General LLMs are plausible but unverifiable — they summarize, suggest, and sometimes fabricate with equal confidence. For low-stakes tasks, that's tolerable. For R&D, one wrong call ends a strategy. A hallucinated prior art reference can sink a patent filing; a missed freedom-to-operate risk can derail a product launch. Trust in high-stakes R&D is not a feature — it's the foundation.
We don't claim trust as a marketing word. We engineer it as a four-part discipline:
Honest — 知之为知之,不知为不知
Our AI is built to admit boundaries rather than fabricate. When it doesn't know, it says so — because a wrong answer in R&D is worse than no answer. We apply an Honest Model Protocol: every output must be either grounded in evidence or explicitly flagged as uncertain. We'd rather give a professional user "I don't have enough data to answer this" than a plausible hallucination that leads to a $50M mistake.
Traceable — 每个结论都能追到专业数据与文献
Every output is grounded in source documents via RAG (Retrieval-Augmented Generation) and RAT (Retrieval-Augmented Thinking) — our agents retrieve real patents, papers, and technical literature, then rank and interpret the results. Chain-of-thought reasoning is visible before the agent acts. Every claim, every risk flag, every citation can be traced back to a specific document. This isn't a chatbot that gives you an answer — it's an analyst that shows you its work.
Expert — 深耕专利、技术与行业知识,懂专业工作流
Our model — PatsnapGPT — is trained on patent and technical literature, not general internet text. It understands that a claim is not a paragraph but a set of constraints, dependencies, and protection scopes. It knows the difference between a technical feature and a legal boundary. It reasons across 2 billion structured data points spanning 174 jurisdictions, embedded in the real workflows of 18,000+ R&D and IP teams. Frontier models can read a single patent well; we reason across the entire innovation landscape — understanding claim structures, citation networks, legal status chains, and technology evolution paths.

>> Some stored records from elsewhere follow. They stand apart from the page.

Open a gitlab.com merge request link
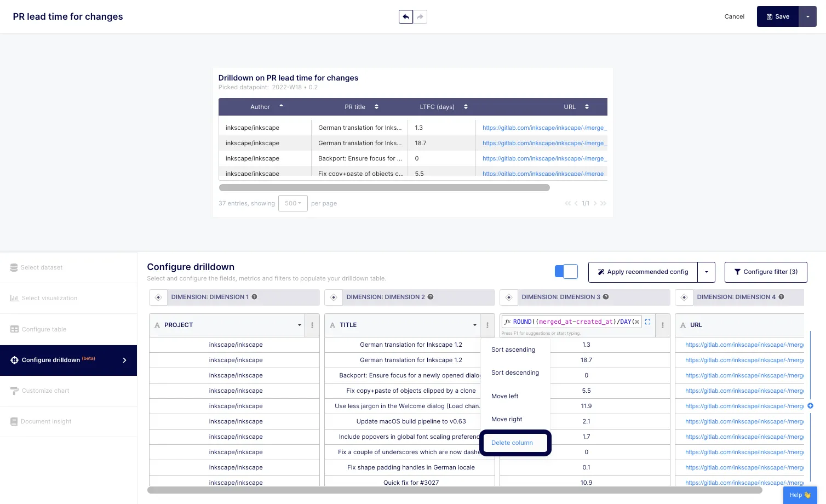826x504 pixels. tap(543, 127)
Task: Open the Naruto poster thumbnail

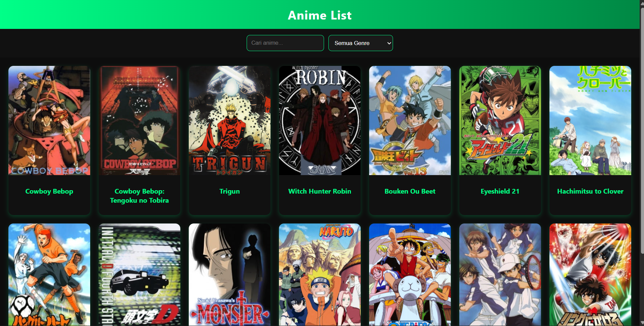Action: [320, 275]
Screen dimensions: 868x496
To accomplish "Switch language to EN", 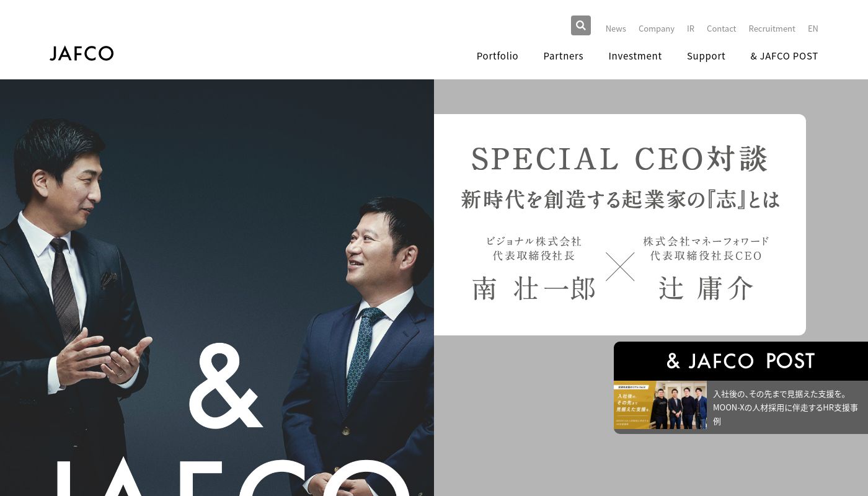I will click(813, 29).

Decision-ready — 不是聊天,是可执行的判断与建议
Our output is not a conversation — it's a structured deliverable: claim charts, FTO reports, risk analyses, technology comparisons, whitespace maps. These are designed to enter business workflows directly, not to inspire further brainstorming. Guard rails restrict data and actions an agent can access, and require user approval for sensitive steps. The goal: from "here are some interesting links" to "here is your decision, with evidence, and here's why."

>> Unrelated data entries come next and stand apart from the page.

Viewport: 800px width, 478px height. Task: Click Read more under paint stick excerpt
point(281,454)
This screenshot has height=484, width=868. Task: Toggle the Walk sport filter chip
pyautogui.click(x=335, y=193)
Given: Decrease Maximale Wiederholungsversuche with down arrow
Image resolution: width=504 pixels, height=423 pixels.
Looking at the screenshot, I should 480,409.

Evidence: PatsnapGPT (vertical LLM) + RAG/RAT architecture + Guard rails + Chain-of-thought auditability; 18,000+ R&D and IP teams in daily workflows; 92% reduction in compound search time (University of Edinburgh); 40x improvement in competitive technology identification (Goodyear); 94–95% reduction in patent review time (ArentFox Schiff)

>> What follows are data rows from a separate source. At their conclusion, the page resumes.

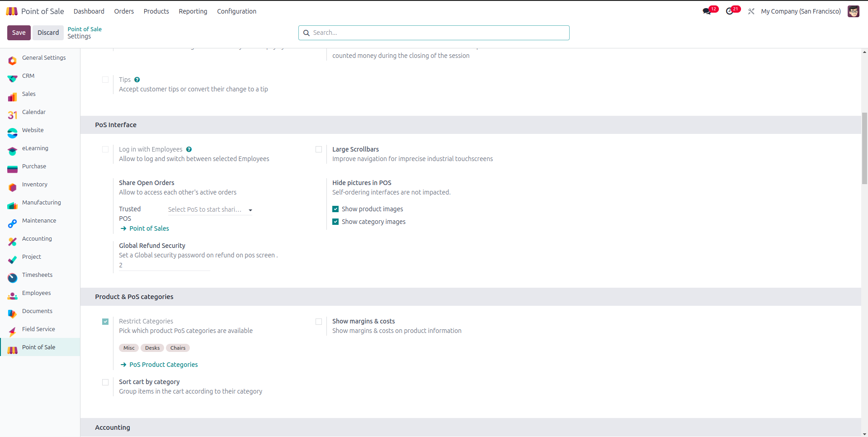
Task: Open the CRM settings icon in sidebar
Action: (12, 78)

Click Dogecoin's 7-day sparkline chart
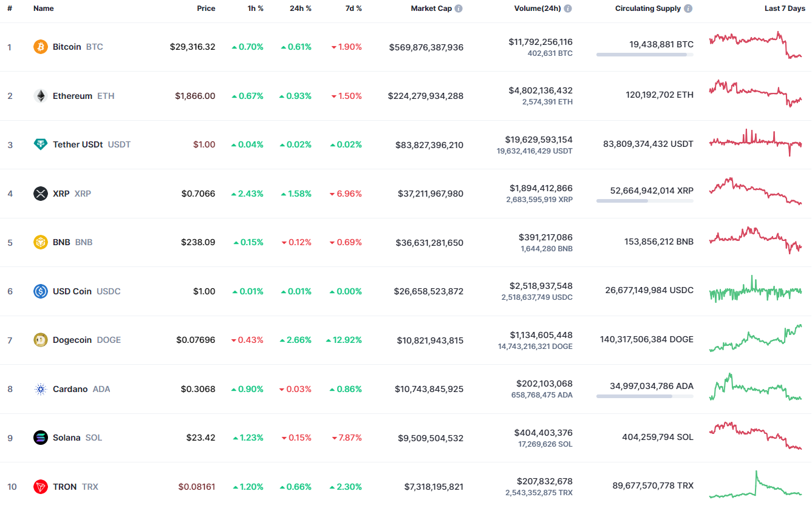755,339
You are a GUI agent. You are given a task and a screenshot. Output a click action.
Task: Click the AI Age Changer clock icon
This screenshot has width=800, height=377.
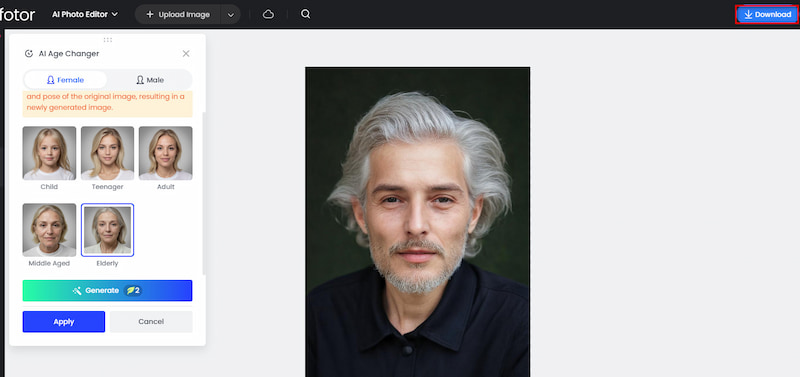pos(29,54)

Golden quote: "In R&D, one wrong call ends a strategy. Our AI is built to be honest about what it doesn't know, traceable in what it does, expert in the domain, and decision-ready in its output. Trust isn't a feature — it's the foundation."
Pillar #3 — MOAT: Depth in the R&D industry
Golden quote: World-leading Innovation Intelligence for high-stakes R&D — shaped by 19 years inside the field. / rooted in the field since 2007.
Patents are public the way tax returns are public — technically accessible, but structurally unreadable without 18 years of engineering behind you. A frontier model can read a single patent and summarize it. But it cannot tell you which claims block your product, how a patent family evolves across jurisdictions, where the whitespace is in a technology landscape, or why a competitor's filing pattern signals their next move. That requires reading public data to its full depth — and that depth is our moat.
Our moat operates on three levels, each progressively harder to replicate:
Level 1 — Data depth (not data access)
Having 2 billion patents and papers is not the moat — a startup with $100M and 24 months could assemble a similar corpus. The moat is what we've done to that data over 18 years: claim-level structuring (every claim decomposed into technical features, dependencies, and protection scopes), cross-modal alignment (chemical structures, gene sequences, and patent text mapped into a unified semantic space so they can be searched and compared), and temporal knowledge graph (technology evolution tracked as a time-series, not a snapshot). General LLMs process text; we compute over structured innovation objects. This engineering pipeline cannot be replicated quickly — it is a physical-time asset.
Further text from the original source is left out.